‘Whole Wheat Carrot and Walnut Pan Bread’
‘Whole Wheat Carrot and Walnut Pan Bread’
50% Whole Wheat & 50% Inclusions and she still stands ‘Tall & Airy.’
The main contribution made by the carrots is moisture retention. This bread has excellent shelf life.”
This is a 'hybrid'; it has both a sourdough levain and instant yeast. Note the high percentage of levain, 35%. A larger amount of levain introduces more organic acids into the dough immediately. This acidity acts as a natural dough conditioner, strengthening the gluten network and making the dough easier to handle. I always use at least 33% levain on a same-day bake without an overnight cold retard.
I scaled the recipe to make one 1,157-gram loaf to fit in a 1.5 L Zyliss tin (8 in. x 4 in. x 5 in.).
Total flour: 500 grams: 50% KA Bread flour, 50% KA Whole Wheat flour, 78% hydration, 2.1% salt, 25% walnuts, 25% shredded carrots, 1.3% instant yeast, and 35% levain (100% hydration).
Ingredients:
  • Bread flour - 163 (g)
  • Whole Wheat flour - 250 (g)
  • Water - 303 (g)
  • Salt - 11 (g)
  • Walnuts - 125 (g)
  • Carrots - 125 (g)
  • Instant yeast - 6 (g)
  • Levain - 175 (g)
Method:
  1. Mix the levain the night before.
  2. Mix all with stand mixer except the inclusions, salt, and yeast
  3. 30 min. rest (fermentolyse)
  4. Knead for 5 min with stand mixer, then rest 3 min.

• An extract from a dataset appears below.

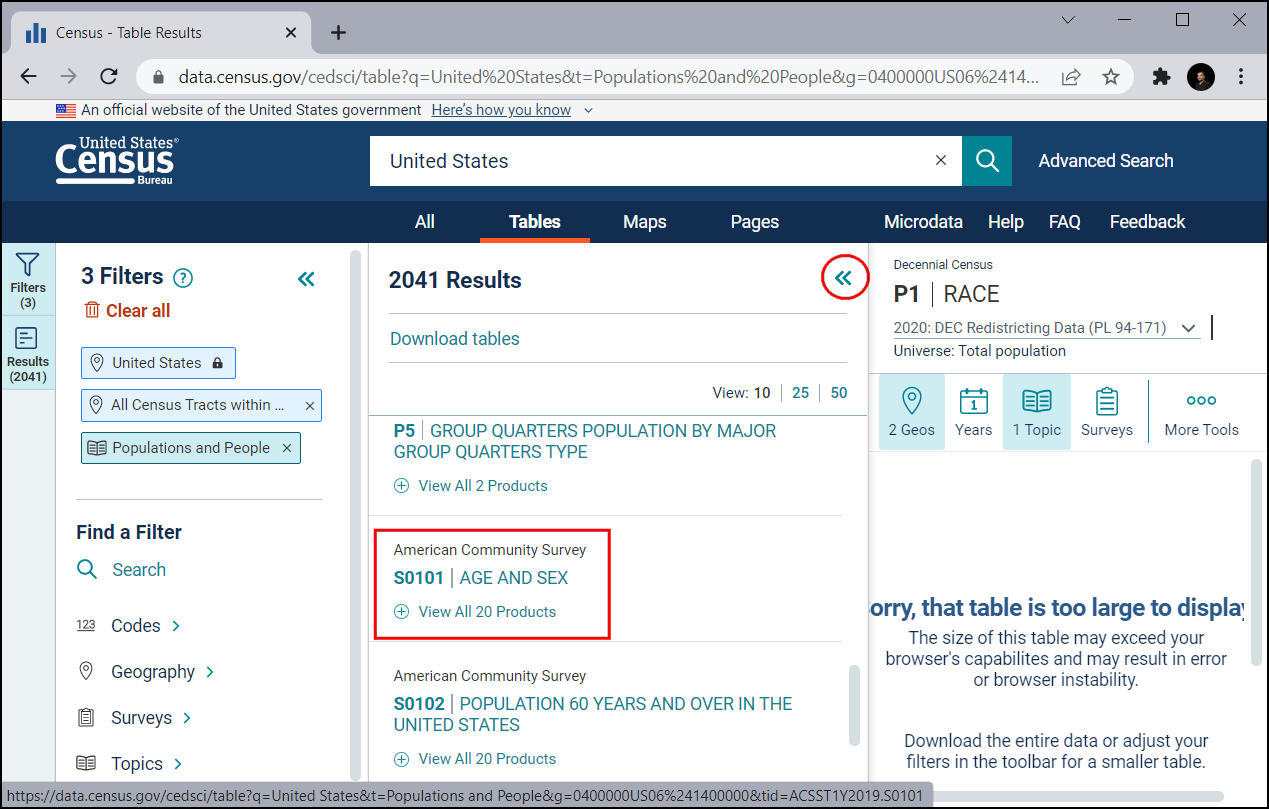Clear the United States search text
Viewport: 1269px width, 809px height.
[x=940, y=161]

  5. Add salt and yeast, mix for 3 min. in a stand mixer 
  6. 3 min. rest, mix in inclusions with stand mixer #1
  7. 30 min rest > S&F-1 > 30 min > S&F-2
Fully proofed. This took 1 more hour. (Brod & Taylor @ 78°F)
  1. Shape and place in tin
  2. Final proof to 1 inch over rim
  3. Preheat the oven to 500°F. 
  4. Lower the heat to 460°F and bake with tin for cover for 15 min.
Lower the heat to 420°F, remove the cover, and bake for 15-20 minutes.
The 100% hydration levain is a 1:5:5 build, fermented overnight at 70°F.
16 grams (100% hydration starter), 79 grams bread flour, and 79 grams water
Fully proofed and baked in a 1.5 L Zyliss tin with a second tin for a cover. No score required.
The carrots were shredded with a box grater, and as much juice as possible was squeezed out with a potato ricer. I squeezed out 30 grams. I then pressed them on paper towels between two sheet pans with a weight on top for 12 hours. The juice was used in place of water in the mix. Ensure you weigh the carrots after you squeeze the juice out and dry them. Don’t forget to toast the walnuts.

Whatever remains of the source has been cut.